> [The task] Find and copy each line of the listing below that has the word "link" in it.
================
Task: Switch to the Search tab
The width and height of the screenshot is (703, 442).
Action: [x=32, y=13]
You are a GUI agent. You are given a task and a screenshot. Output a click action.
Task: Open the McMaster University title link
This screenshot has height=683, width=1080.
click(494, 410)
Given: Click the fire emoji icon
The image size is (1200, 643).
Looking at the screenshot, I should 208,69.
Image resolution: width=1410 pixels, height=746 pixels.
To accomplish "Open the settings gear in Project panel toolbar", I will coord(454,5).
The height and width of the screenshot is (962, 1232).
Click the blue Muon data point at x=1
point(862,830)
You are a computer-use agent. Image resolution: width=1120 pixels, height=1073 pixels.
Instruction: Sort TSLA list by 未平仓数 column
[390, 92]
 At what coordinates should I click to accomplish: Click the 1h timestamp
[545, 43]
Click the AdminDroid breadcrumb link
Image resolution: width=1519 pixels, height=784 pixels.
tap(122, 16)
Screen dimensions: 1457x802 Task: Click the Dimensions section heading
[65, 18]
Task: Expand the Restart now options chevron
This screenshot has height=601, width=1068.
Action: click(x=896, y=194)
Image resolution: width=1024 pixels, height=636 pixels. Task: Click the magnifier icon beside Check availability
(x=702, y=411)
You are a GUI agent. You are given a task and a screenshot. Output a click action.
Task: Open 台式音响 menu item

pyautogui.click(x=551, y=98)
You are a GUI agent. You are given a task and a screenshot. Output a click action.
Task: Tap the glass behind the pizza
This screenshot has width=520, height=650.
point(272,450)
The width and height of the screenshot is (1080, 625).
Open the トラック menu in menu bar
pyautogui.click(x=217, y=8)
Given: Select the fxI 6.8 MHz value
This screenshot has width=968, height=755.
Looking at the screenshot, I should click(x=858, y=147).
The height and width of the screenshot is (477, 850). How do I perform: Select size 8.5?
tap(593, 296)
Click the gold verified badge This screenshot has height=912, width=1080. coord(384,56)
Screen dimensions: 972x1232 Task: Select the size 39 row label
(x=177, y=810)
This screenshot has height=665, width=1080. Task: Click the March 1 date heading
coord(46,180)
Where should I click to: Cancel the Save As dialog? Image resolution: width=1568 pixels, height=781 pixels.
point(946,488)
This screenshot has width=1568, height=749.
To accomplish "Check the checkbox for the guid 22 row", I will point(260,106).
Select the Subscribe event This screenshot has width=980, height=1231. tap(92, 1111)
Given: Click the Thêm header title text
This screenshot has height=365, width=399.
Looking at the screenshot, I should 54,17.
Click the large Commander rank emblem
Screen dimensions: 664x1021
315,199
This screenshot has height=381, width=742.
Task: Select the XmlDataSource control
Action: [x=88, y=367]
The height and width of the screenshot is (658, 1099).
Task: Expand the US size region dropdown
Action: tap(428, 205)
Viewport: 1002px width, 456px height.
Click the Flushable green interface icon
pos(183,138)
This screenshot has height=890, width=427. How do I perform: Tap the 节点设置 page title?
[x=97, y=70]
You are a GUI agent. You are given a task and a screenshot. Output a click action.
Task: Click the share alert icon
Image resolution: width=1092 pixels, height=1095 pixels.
================
> [Completed exercise]
Task: Open the McMaster University title link
Click the AdminDroid breadcrumb link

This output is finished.